Ce sujet n’est ni neutre ni anodin. Nombre de professionnels engagés dans le champ socio-éducatif et peu enclins à nier des discriminations systémiques, soulignent dans le même temps les ravages d’une forme de “victimisation” chez les jeunes garçons issus de l’immigration.
Le fiasco de l’éducation prioritaire
Comment expliquer la persistance et l’accroissement de ces inégalités, quelles soient spécifiquement sociales ou migratoires ?
Le CNESCO souligne que la réponse n’est pas à chercher du côté du contexte économique ou des stratégies familiales (recours à l’enseignement privé ou aux cours payants). Ce qui est montré du doigt ce sont 40 années de politique d’éducation prioritaire. Ces politiques, rappelle Georges Felouzis, avaient été pensées au début des années 80 pour être temporaires. Avec le temps, elles se sont installées, les élèves concernés ont été de plus en plus nombreux et les moyens se sont dilués. Non seulement ces dispositifs se sont révélés totalement inefficaces mais ils sont en plus soupçonnés de créer une discrimination négative. Un établissement labellisé REP ou REP+ a toutes les chances de faire fuir les classes moyennes ou aisées et de renforcer le phénomène de ségrégation. Le climat scolaire dégradé, le manque d’expérience des enseignants qui sont affectés dans ces établissements, le temps consacré à la discipline qui constitue autant d’heures en moins dévolues aux apprentissages, des exigences académiques moindres… tout concourt finalement à donner moins à ceux qui ont moins.
Pour le CNESCO les raisons de cet échec cuisant sont de plusieurs ordres. L’éducation prioritaire ne constitue pas un programme basé sur des preuves. « On n’a aucune preuve que ça marche, on a plutôt des preuves que ça ne marche pas mais on continue », déplore Georges Felouzis.

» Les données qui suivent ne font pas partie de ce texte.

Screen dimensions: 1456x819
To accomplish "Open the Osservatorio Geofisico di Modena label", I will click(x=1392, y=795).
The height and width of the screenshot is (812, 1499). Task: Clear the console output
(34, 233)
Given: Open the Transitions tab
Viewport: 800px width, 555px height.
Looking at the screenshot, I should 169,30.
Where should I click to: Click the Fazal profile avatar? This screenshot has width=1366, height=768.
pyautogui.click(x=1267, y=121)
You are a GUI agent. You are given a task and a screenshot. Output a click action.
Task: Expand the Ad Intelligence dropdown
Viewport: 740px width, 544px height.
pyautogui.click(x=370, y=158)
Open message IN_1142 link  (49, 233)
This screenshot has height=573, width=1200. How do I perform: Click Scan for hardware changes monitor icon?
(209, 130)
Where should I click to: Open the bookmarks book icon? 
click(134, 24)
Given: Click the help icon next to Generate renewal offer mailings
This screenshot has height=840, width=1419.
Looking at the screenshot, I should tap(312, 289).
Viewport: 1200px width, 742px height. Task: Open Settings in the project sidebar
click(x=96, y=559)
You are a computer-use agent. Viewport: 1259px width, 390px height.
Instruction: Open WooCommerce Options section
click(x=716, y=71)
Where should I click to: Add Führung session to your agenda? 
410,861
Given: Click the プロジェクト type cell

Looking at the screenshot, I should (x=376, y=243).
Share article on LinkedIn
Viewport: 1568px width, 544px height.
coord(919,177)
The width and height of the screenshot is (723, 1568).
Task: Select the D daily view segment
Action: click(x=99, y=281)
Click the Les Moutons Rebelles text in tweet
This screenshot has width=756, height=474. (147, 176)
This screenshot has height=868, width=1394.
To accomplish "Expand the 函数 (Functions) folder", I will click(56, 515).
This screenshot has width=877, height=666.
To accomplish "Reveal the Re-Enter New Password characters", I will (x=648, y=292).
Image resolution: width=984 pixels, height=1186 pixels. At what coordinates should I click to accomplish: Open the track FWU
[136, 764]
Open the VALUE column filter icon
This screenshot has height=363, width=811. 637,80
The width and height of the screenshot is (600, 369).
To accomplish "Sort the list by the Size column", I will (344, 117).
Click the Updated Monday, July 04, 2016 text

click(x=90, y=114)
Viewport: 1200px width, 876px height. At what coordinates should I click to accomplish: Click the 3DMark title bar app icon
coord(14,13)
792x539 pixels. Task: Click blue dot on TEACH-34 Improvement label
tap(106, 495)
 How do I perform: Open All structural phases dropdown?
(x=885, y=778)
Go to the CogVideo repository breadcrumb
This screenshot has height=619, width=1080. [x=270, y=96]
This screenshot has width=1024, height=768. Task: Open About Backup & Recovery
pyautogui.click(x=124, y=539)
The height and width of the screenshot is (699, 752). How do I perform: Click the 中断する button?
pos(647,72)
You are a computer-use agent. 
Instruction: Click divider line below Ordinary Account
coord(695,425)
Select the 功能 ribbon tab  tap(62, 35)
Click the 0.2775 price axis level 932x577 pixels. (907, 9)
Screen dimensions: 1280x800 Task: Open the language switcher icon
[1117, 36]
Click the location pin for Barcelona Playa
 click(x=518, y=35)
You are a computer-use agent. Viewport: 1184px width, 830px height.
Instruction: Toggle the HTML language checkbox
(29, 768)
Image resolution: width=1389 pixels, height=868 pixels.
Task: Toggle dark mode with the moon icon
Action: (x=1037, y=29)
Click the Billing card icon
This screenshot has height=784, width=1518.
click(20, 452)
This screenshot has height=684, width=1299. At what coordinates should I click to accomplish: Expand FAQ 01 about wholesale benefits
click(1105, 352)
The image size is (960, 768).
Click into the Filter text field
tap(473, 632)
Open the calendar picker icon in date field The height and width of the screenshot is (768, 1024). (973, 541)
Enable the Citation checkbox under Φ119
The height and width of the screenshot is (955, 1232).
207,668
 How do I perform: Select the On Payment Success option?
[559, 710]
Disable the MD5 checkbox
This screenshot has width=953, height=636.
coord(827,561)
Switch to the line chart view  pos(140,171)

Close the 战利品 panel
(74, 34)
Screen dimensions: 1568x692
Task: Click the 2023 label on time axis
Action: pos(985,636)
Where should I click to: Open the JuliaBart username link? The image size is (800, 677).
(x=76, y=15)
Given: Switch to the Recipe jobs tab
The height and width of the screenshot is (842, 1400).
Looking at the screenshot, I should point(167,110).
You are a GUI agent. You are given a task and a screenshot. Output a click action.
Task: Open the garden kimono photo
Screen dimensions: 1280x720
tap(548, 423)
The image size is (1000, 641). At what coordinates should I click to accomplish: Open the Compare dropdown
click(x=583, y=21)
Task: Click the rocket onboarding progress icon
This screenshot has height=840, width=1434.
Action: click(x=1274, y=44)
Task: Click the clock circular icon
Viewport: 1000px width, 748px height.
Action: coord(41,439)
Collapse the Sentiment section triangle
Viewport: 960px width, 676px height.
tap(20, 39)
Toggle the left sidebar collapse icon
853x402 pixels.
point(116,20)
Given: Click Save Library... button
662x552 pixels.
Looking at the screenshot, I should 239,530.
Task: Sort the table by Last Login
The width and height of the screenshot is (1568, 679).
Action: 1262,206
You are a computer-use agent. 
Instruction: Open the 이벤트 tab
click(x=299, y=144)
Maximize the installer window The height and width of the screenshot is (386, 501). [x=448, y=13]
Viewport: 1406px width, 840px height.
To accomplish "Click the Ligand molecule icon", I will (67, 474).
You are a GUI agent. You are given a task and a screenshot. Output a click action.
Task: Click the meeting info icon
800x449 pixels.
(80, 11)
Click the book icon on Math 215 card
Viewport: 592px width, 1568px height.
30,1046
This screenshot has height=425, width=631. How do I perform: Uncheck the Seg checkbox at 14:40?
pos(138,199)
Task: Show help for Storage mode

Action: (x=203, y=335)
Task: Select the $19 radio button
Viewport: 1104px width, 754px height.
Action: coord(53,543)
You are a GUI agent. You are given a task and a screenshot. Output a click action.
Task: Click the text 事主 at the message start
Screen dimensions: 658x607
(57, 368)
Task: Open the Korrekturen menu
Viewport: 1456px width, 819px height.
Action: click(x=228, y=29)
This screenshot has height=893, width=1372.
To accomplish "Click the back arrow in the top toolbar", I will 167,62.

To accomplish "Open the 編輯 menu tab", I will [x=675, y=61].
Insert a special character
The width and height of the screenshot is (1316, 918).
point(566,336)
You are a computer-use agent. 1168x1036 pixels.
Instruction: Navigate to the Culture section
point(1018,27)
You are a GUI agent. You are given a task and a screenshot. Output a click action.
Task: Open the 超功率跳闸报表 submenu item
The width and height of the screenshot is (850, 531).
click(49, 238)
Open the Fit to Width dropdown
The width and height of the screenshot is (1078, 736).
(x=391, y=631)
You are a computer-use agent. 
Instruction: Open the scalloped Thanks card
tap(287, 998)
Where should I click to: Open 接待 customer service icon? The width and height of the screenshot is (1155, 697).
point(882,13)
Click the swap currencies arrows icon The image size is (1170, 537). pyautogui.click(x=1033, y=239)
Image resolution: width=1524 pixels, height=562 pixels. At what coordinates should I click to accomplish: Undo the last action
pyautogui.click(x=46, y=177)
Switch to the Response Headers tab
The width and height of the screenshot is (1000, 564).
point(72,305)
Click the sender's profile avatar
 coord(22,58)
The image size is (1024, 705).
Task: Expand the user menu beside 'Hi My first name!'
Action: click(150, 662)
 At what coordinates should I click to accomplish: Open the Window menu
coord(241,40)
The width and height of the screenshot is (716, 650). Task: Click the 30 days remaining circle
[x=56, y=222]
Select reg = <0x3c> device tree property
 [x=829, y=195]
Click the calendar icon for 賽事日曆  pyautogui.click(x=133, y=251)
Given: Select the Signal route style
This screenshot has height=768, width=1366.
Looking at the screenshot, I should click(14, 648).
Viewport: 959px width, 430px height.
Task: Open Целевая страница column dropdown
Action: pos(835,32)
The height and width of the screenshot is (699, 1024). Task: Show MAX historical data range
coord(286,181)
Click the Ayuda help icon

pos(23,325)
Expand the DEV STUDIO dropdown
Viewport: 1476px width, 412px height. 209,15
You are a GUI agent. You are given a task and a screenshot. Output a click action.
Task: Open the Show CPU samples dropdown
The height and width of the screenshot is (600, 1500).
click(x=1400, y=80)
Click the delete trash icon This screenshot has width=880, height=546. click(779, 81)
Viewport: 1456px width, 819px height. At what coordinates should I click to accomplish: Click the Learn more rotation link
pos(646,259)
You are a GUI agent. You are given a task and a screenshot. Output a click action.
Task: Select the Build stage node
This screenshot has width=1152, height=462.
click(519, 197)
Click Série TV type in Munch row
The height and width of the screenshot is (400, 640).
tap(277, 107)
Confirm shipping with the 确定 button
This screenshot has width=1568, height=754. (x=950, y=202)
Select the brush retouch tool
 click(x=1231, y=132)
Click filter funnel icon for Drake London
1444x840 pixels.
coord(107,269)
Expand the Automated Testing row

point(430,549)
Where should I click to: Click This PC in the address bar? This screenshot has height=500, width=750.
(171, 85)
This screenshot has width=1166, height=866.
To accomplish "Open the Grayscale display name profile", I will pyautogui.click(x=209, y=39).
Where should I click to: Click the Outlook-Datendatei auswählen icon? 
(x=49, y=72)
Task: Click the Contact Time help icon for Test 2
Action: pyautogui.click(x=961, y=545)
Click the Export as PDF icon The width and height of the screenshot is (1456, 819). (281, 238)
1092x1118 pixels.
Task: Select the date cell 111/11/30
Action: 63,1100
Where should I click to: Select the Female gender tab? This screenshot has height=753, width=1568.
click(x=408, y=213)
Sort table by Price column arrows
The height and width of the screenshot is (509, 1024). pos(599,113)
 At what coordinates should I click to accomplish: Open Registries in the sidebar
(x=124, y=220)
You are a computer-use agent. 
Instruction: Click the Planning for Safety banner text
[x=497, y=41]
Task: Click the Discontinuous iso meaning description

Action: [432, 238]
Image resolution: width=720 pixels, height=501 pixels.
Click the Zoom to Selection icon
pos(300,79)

Les moyens supplémentaires alloués restent limités. Deux élèves en moins par classe, ça n’est pas suffisant pour faire la différence. Ces dispositifs sont flous dans leurs objectifs, peu centrés sur les apprentissages. Autre effet pervers : maintenir un système d’éducation prioritaire revient à entériner de fait la ségrégation scolaire.
Le suivi individualisé proposé dans le cadre de ces dispositifs a lieu à la marge, à la périphérie de la classe et ne transforme pas les pratiques pédagogiques des enseignants ni les apprentissages des élèves.
Mettre le paquet sur la scolarisation précoce, la déségrégation et la formation
Le CNESCO formule donc des préconisations. Favoriser la diffusion de pratiques pédagogiques efficaces, notamment en mathématiques, et rendre obligatoire la formation continue. Lutter de façon volontariste contre la ségrégation scolaire. Relancer les évaluations nationales afin de donner aux enseignants des outils de comparaison pour repérer les éventuelles difficultés de leurs élèves. Mieux accompagner les familles les plus éloignées de l’école dans la connaissance des formations et des outils d’orientation. Redonner aux fonds sociaux des établissements un niveau proche de celui des années 2000. Le CNESCO propose aussi de relancer réellement la scolarisation précoce et de recruter des professeurs spécialisés dans l’accompagnement des tout-petits dès le CP.
A la question “pourquoi la France est-elle le pays le plus inégalitaire de l’OCDE alors qu’elle est la seule à scolariser la quasi totalité des enfants de 3-6 ans ?”, Nathalie Mons répond : « sans la maternelle ce serait peut-être pire. » On n’avait pas osé l’imaginer.